> _PROBLEM_:
Your reply must contain exactly the lines running from the one with "Image resolution: width=574" to the last line of the entries below, both included, and no other lines.

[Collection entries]
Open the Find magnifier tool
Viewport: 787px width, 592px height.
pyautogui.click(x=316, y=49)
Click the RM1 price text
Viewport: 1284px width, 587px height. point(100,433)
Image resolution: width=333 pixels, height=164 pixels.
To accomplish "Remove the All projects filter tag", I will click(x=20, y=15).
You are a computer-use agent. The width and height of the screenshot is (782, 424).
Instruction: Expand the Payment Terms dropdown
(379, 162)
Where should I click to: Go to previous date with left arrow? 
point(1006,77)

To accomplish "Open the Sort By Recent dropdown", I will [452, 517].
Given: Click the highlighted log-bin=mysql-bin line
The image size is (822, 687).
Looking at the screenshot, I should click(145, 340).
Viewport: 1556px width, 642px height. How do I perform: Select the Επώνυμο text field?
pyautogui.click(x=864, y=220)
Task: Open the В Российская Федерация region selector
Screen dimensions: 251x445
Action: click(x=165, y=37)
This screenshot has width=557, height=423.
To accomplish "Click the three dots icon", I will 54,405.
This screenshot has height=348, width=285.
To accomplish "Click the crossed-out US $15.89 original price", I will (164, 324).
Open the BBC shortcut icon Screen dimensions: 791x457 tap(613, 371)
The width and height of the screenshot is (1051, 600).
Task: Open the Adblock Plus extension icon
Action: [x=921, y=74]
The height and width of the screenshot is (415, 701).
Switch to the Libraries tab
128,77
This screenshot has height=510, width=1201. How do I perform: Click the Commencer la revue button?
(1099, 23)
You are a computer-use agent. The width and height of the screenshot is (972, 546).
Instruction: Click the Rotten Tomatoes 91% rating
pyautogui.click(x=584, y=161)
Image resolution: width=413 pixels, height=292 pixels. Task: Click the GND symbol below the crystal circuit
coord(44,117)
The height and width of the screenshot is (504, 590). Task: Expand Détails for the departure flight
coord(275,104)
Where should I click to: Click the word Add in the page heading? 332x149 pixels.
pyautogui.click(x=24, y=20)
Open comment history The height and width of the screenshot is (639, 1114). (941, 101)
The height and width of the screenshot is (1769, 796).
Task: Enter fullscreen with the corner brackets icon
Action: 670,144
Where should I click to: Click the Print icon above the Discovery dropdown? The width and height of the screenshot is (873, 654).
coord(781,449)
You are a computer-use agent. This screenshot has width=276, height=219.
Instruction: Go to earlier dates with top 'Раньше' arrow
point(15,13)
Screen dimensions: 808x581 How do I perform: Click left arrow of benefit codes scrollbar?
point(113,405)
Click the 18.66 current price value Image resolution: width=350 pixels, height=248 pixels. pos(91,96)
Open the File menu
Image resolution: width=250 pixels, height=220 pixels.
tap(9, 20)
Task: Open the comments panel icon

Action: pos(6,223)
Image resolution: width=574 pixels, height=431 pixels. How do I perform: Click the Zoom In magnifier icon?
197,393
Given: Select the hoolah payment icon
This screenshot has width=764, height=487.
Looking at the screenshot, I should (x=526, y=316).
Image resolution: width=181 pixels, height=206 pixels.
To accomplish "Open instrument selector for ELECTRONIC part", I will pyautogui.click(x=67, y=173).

> _PROBLEM SOLUTION_:
Image resolution: width=574 pixels, height=431 pixels. How do I perform: Click the Zoom In magnifier icon?
197,393
Given: Select the hoolah payment icon
This screenshot has width=764, height=487.
Looking at the screenshot, I should (x=526, y=316).
Image resolution: width=181 pixels, height=206 pixels.
To accomplish "Open instrument selector for ELECTRONIC part", I will pyautogui.click(x=67, y=173).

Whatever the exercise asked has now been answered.